#### Prompt a
Arrange the stretch of the records from the line containing "The height and width of the screenshot is (429, 543)." through the end of the records as a JSON list of strings, one string per line, skipping blank lines. Leave the pictures out.

#### Source
━━━━━━━━━━━━━━━━

How to clone the struct include `Rc<Fn(T)>`?

Question

I want define a type, include Rc<Fn(T)>, T not required Clone trait, example code:

use std::rc::Rc;


struct X;

#[derive(Clone)]
struct Test<T> {
    a: Rc<Fn(T)>
}


fn main() {
    let t: Test<X> = Test {
        a: Rc::new(|x| {})
    };
    let a = t.clone();
}

can't complie, error message is:

test.rs:16:15: 16:22 note: the method `clone` exists but the following trait bounds were not satisfied: `X : core::clone::Clone`, `X : core::clone::Clone`
test.rs:16:15: 16:22 help: items from traits can only be used if the trait is implemented and in scope; the following trait defines an item `clone`, perhaps you need to implement it:
test.rs:16:15: 16:22 help: candidate #1: `core::clone::Clone`
error: aborting due to previous error

How to correct my code?

━━━━━━━━━━━━━━━━

Word and item position data:
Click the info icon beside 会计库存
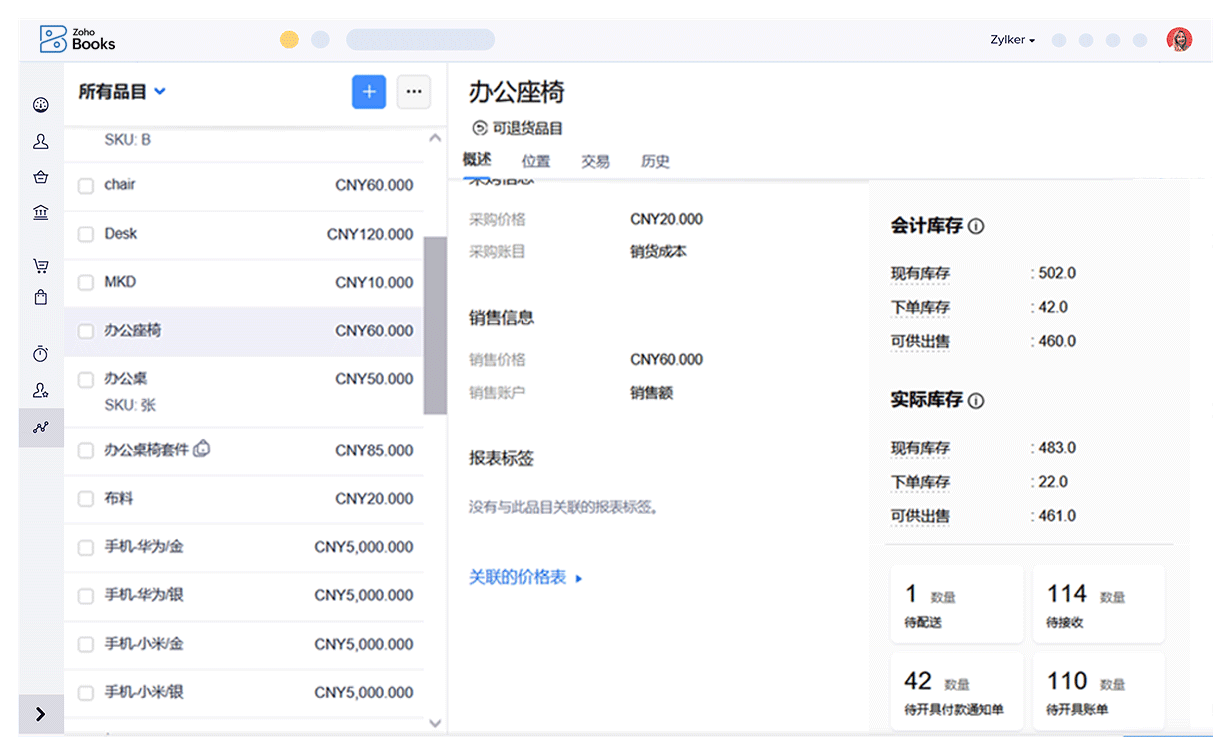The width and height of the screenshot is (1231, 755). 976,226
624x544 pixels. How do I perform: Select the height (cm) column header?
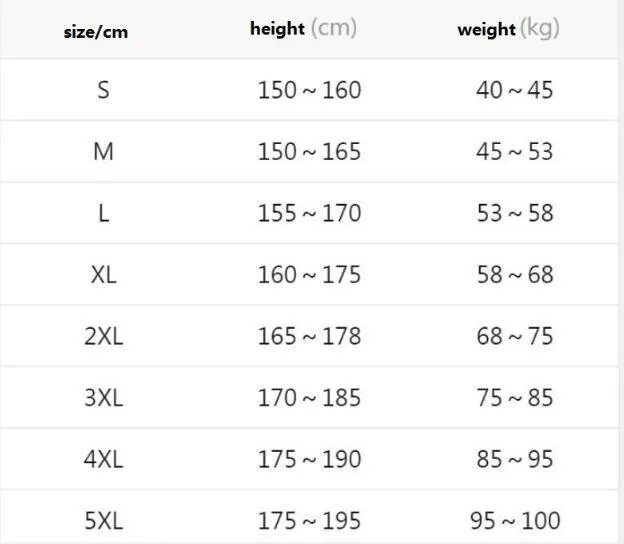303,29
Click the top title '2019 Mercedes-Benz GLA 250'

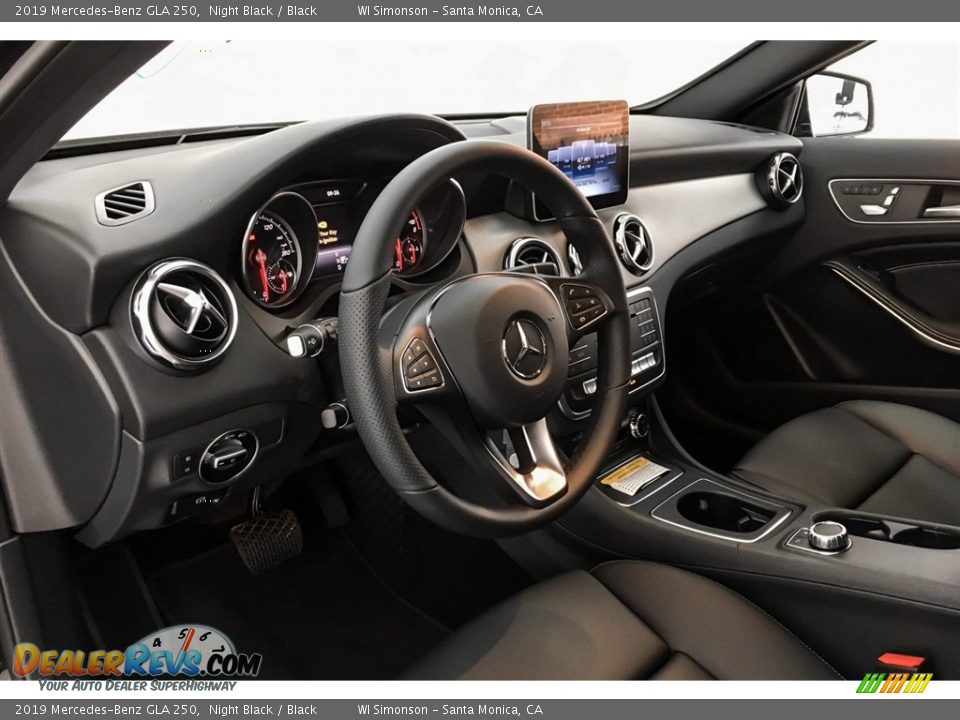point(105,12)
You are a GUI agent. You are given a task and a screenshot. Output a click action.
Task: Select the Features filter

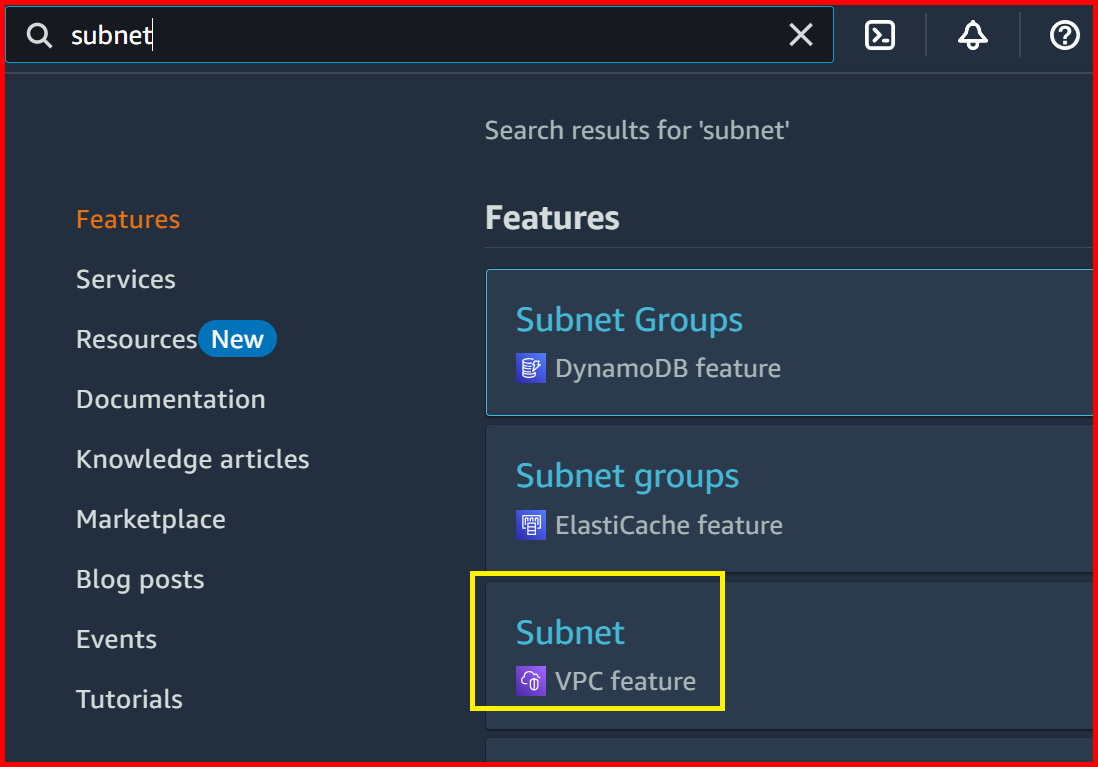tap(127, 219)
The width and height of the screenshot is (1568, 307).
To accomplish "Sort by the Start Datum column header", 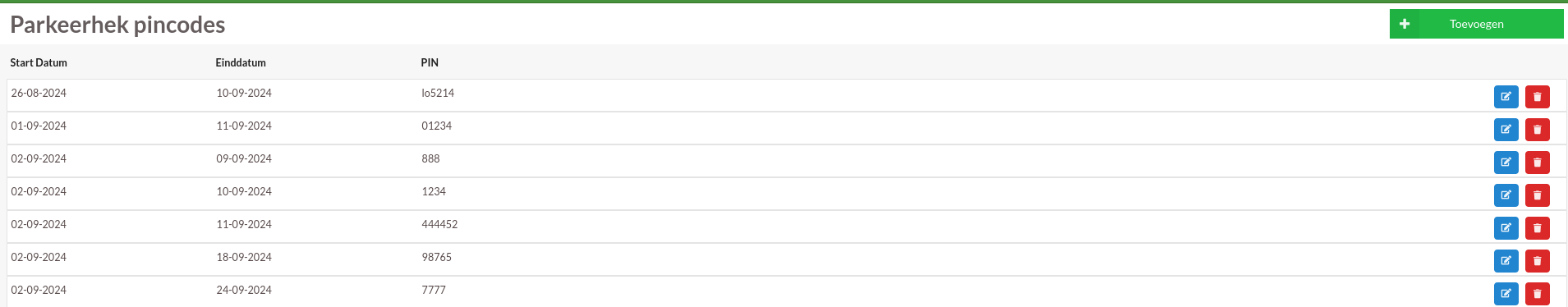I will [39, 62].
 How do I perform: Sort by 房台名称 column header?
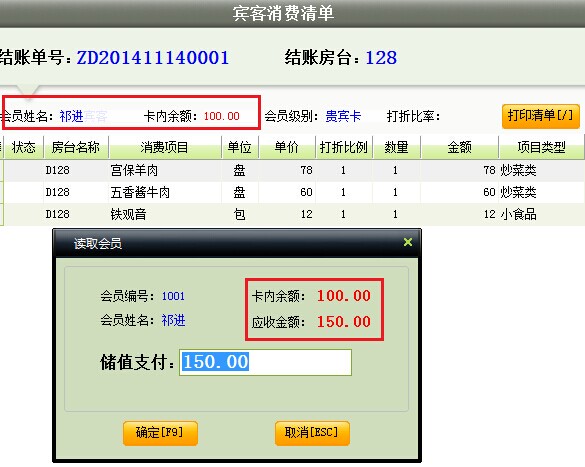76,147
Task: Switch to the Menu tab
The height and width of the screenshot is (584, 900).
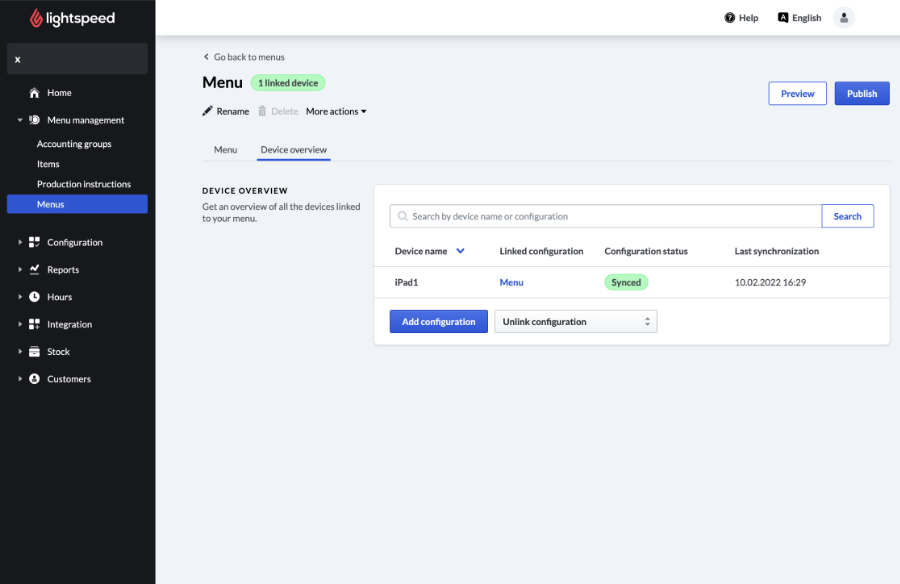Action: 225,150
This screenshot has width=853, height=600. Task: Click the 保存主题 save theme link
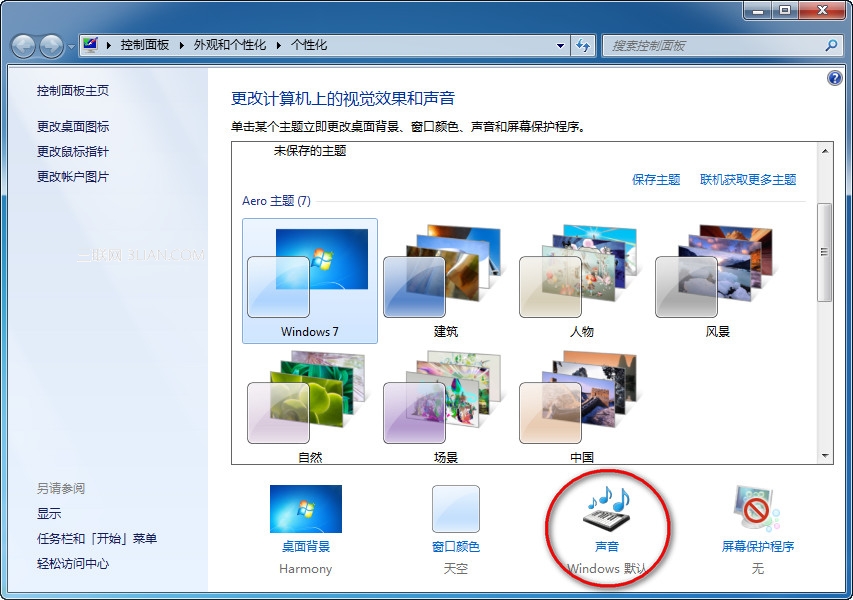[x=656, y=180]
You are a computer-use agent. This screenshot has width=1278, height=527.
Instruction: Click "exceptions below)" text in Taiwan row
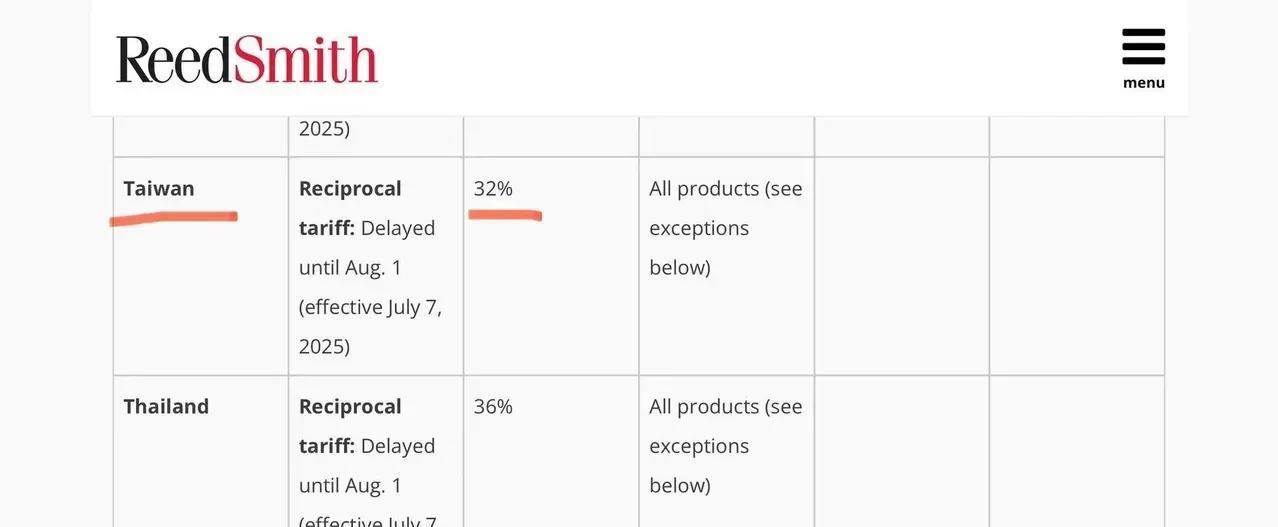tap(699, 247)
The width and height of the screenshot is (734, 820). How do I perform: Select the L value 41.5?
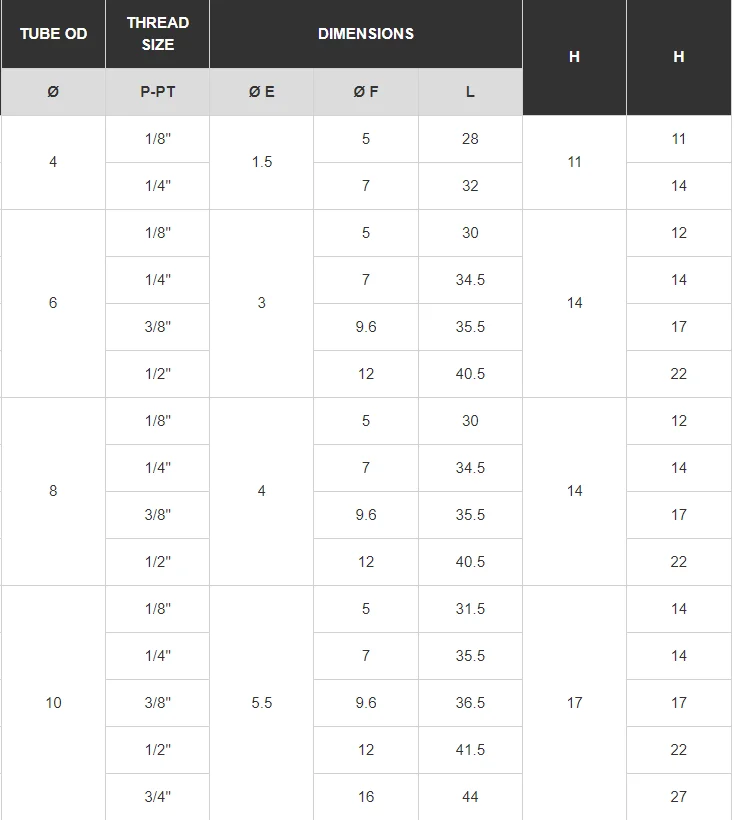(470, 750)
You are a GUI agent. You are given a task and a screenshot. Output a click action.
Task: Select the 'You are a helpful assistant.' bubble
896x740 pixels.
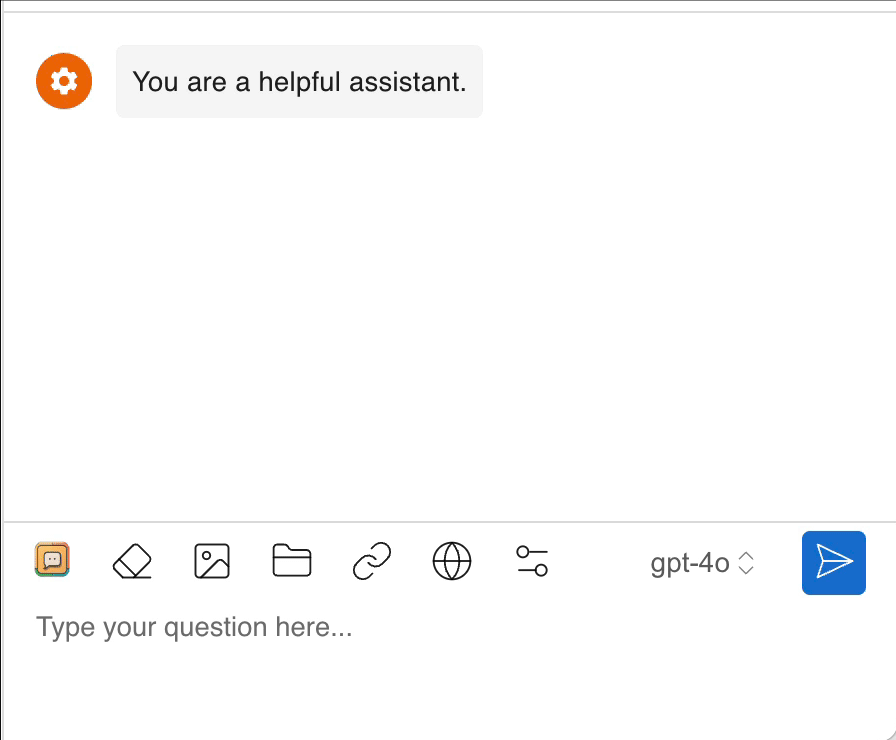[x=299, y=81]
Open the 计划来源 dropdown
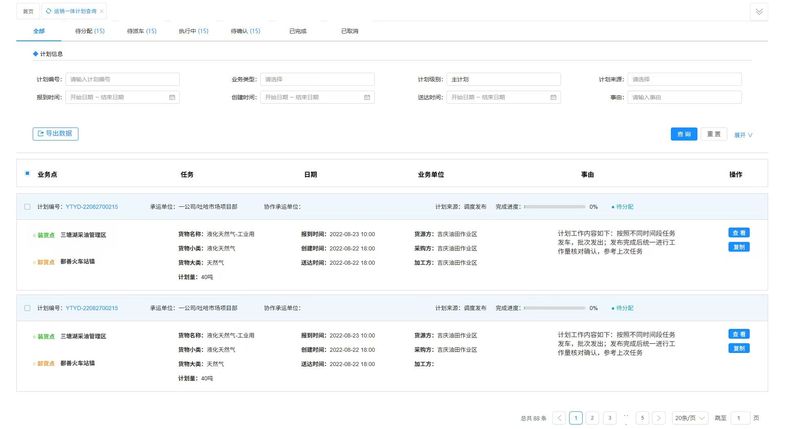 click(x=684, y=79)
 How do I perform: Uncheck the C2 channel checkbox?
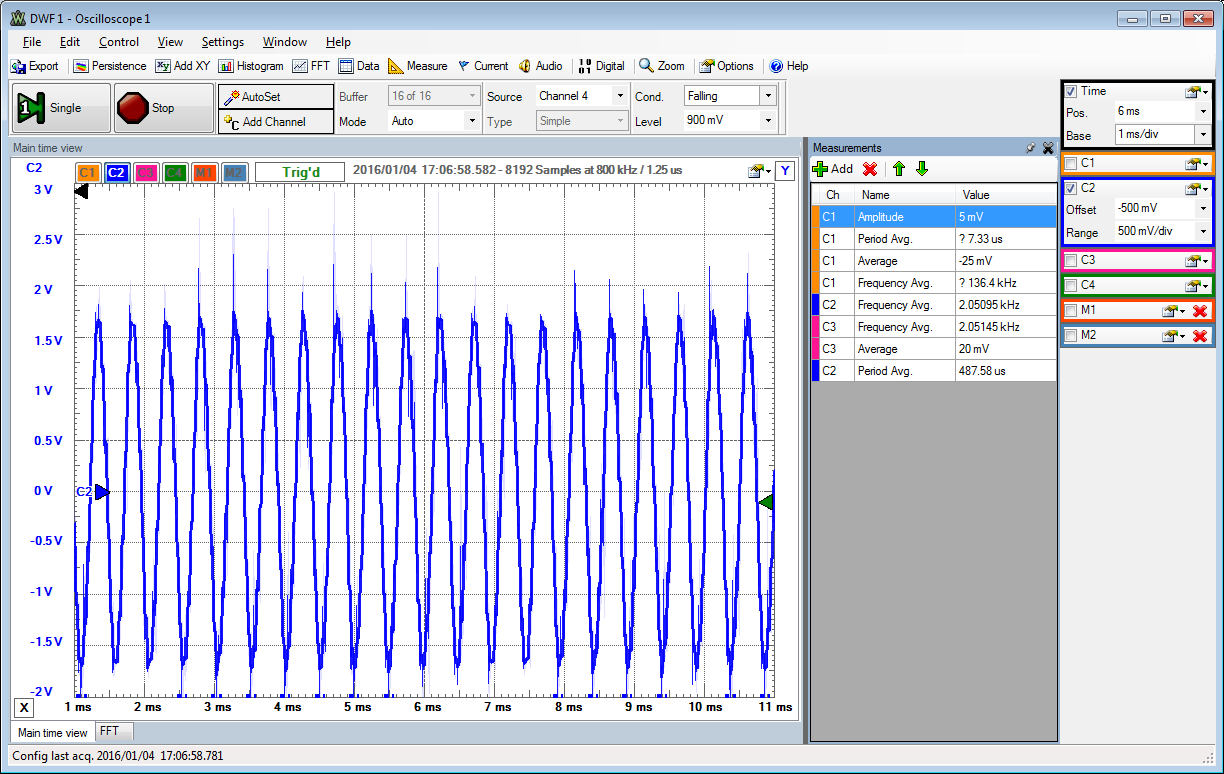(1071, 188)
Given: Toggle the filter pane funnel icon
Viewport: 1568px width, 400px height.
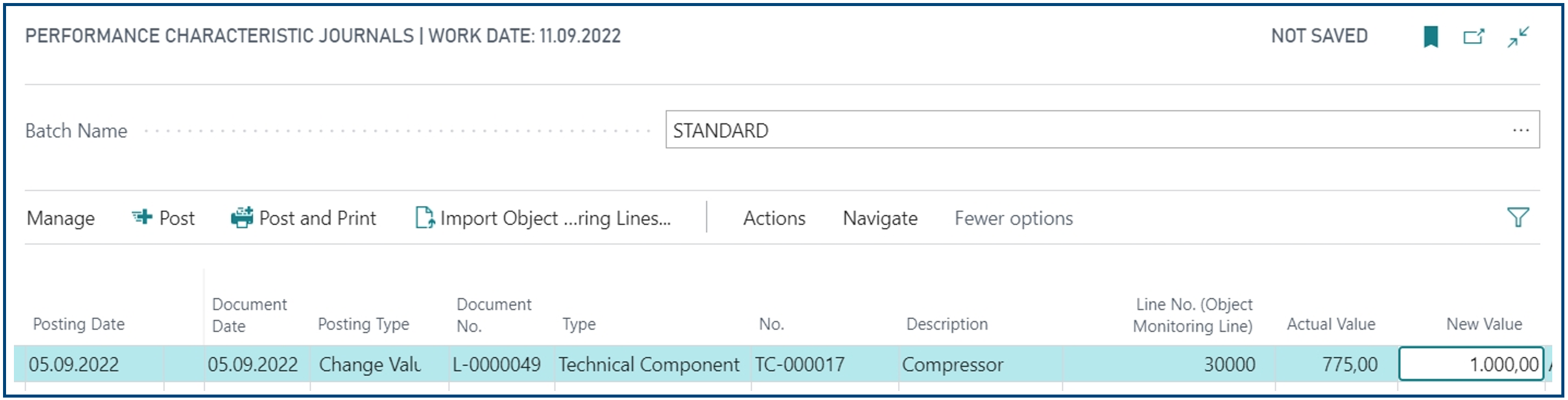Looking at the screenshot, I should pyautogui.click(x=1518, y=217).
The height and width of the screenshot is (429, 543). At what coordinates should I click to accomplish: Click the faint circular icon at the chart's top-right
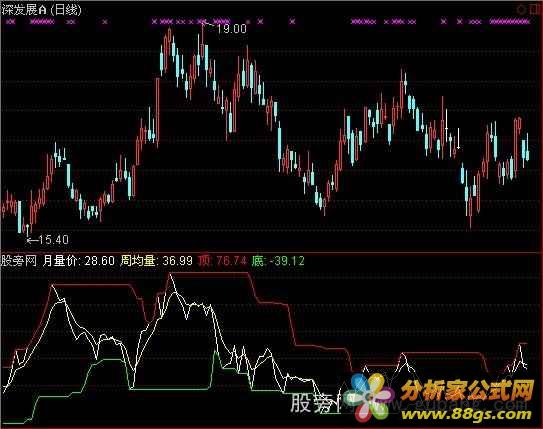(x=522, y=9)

━━━━━━━━━━━━━━━━

#### Prompt b
Rewrite the stretch of the Rust cloning question from "can't complie, error" through "correct my code?", swapping "error message" for "compiler output".

#### Exercise result a
[
  "The height and width of the screenshot is (429, 543). At what coordinates should I click to accomplish: Click the faint circular icon at the chart's top-right",
  "(x=522, y=9)"
]

#### Exercise result b
can't complie, compiler output is:

test.rs:16:15: 16:22 note: the method `clone` exists but the following trait bounds were not satisfied: `X : core::clone::Clone`, `X : core::clone::Clone`
test.rs:16:15: 16:22 help: items from traits can only be used if the trait is implemented and in scope; the following trait defines an item `clone`, perhaps you need to implement it:
test.rs:16:15: 16:22 help: candidate #1: `core::clone::Clone`
error: aborting due to previous error

How to correct my code?